Diante desse cenário, um número
crescente de profissionais - de pediatras a oftalmologistas - vêm criando
alternativas para driblar os valores pagos pelas operadoras de saúde e
condições impostas por elas.
Uma das estratégias mais comuns é um
médico que não atende um plano de saúde cobrar do paciente com plano não o
valor da consulta particular, mas sim a quantia paga como reembolso pelo plano.
Mas como isso funciona na prática? O
caso da publicitária Juliana Linhares é um bom exemplo. Após descobrir um
problema no joelho, conseguiu fazer seu tratamento com um ortopedista de
confiança apenas porque ele aceitava esse tipo de pagamento. Como não atendia o
plano de saúde dela, o médico cobrou o valor mínimo de sua consulta particular
(R$ 300) e deu dois recibos, no valor de R$ 150 cada. Juliana pagou e usou as
nota dadas pelo médico para pedir reembolso a sua operadora de saúde, que era
de R$ 120 para consultas desse tipo.
"No total, recebi R$ 240 do
plano. Arquei com a diferença de R$ 60. O ideal, claro, seria não gastar nada,
visto que já pago a mensalidade do plano. Mas não encontrei um médico de
confiança entre os conveniados. Então, essa foi uma boa alternativa",
disse Juliana.
Planos lideram ranking de reclamações
Pelo segundo ano consecutivo, o setor
de planos de saúde lidera o ranking de queixas
recebidas pelo Instituto Brasileiro de Defesa do Consumidor (Idec), de
acordo com balanço divulgado no mês passado.
Os planos de saúde estão no topo da
lista, com 26,6% das demandas feitas à entidade em 2013, com acréscimo de 6,26
pontos percentuais em relação a 2012. Em seguida, vêm serviços financeiros
(16,73%), produtos (13,05%) e telecomunicações (12,53%).

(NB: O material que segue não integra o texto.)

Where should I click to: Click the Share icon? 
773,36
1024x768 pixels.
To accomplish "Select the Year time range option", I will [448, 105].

Sobre planos de saúde, as queixas
mais recorrentes são negativa de cobertura, reajustes abusivos. O setor de
saúde privada abrange cerca de 50 milhões de brasileiros.

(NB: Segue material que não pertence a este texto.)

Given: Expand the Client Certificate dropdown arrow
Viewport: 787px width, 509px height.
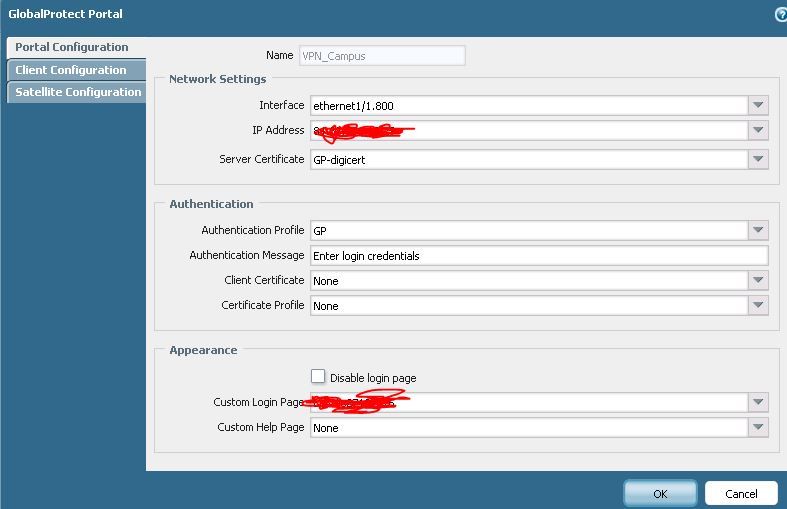Looking at the screenshot, I should coord(758,281).
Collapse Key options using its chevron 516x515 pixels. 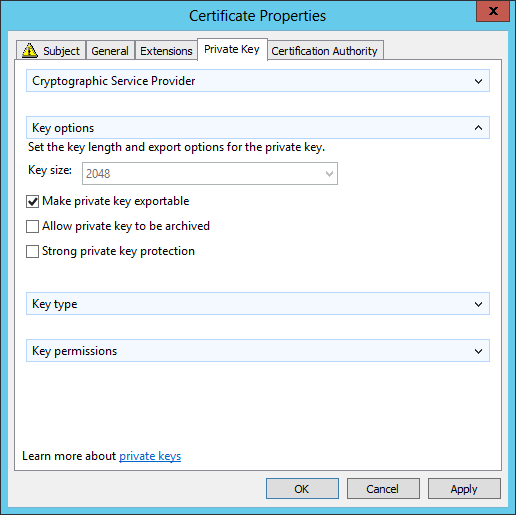tap(478, 128)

Pelo prisma do médico, a proposta
também é interessante, já que ele evitar perder pacientes, ganha mais do que
receberia do plano e é pago na hora - ao invés de esperar até dois meses para
receber os honorários pagos pelo plano.
Mais fôlego
Essa prática alternativa de cobrança
vêm ganhando força, tanto que ela é incentivada inclusive pelo Conselho Federal
de Medicina (CFM), que analisa uma proposta de retirar as consultas dos
contratos entre médicos e operadoras.
Pelo projeto, as consultas não
integrariam os planos contratados pelos pacientes. Ele cobraria apenas exames,
internações e outros procedimentos similares. Já as consultas seriam pagas
diretamente pelo paciente ao médico, que realizaria o mesmo procedimento que o
ortopedista no caso citado acima.
Ele daria um recibo pela consulta,
com o qual o paciente poderia solicitar o reembolso do valor com a operadora de
seu plano de saúde.
"Nossa proposta vem ganhando
força porque a classe médica está muito impaciente e desmotivada", disse à
BBC Brasil o médico Aloísio Tibiriçá, vice-presidente do CFM.

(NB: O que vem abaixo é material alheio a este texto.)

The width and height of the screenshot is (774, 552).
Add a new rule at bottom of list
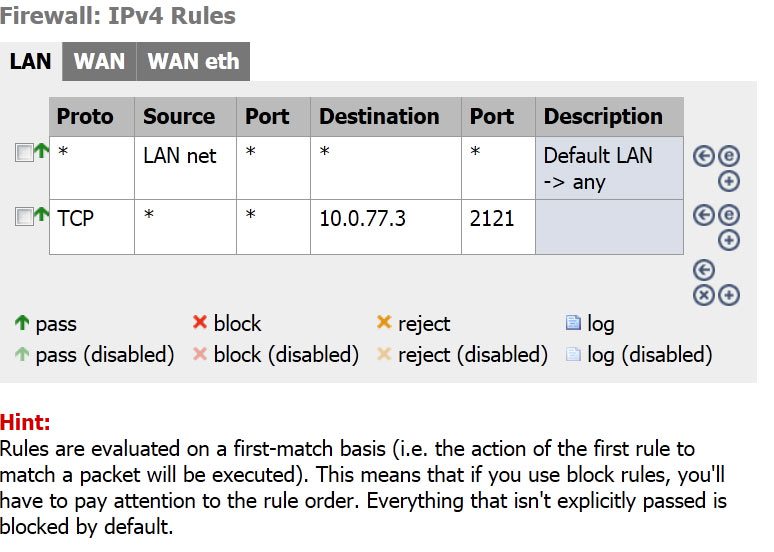(x=729, y=294)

"É claro que não é o cenário
ideal, já que acaba sendo cômodo para os planos de saúde. Mas é uma alternativa
para se evitar um desgaste progressivo na relação entre profissionais da saúde
e operadores."
Demora para pagar
Segundo Tibiriçá, no momento, os
pacientes vêm se deparando com médicos desmotivados, que estão progressivamente
abandonando os planos de saúde - além de operadoras incapazes de disponibilizar
uma oferta razoável de profissionais para evitar uma demanda crescente - alta
de 4,6% no ano passado.
"Estamos nas mãos dos planos.
Eles demoram até mais de dois meses para pagar, por vezes não pagam determinada
consulta ou exame e não há um extrato claro para se descobrir o motivo",
diz Tibiriçá.
"Para piorar, a ANS (Agência
Nacional de Saúde Complementar, órgão do governo que regulamenta o setor) é complacente
com as operadoras de saúde, não ouve nossas propostas e também não faz a ponte
entre a classe médica e os planos."
A ANS disse à BBC Brasil que as
críticas são infundadas, já que há vários canais de diálogo com os médicos,
como a recente criação de um comitê para incentivar boas práticas entre
operadoras e médicos, para estreitar o diálogo entre as partes.
Segundo a agência, também não é
verdadeira a afirmação de que não há diálogo, já que há "reuniões em
grande periodicidade para se debater temas pertinentes."
A insatisfação dos médicos em relação
aos planos parece permear todas as especialidades e com profissionais em
diversos momentos de suas carreiras.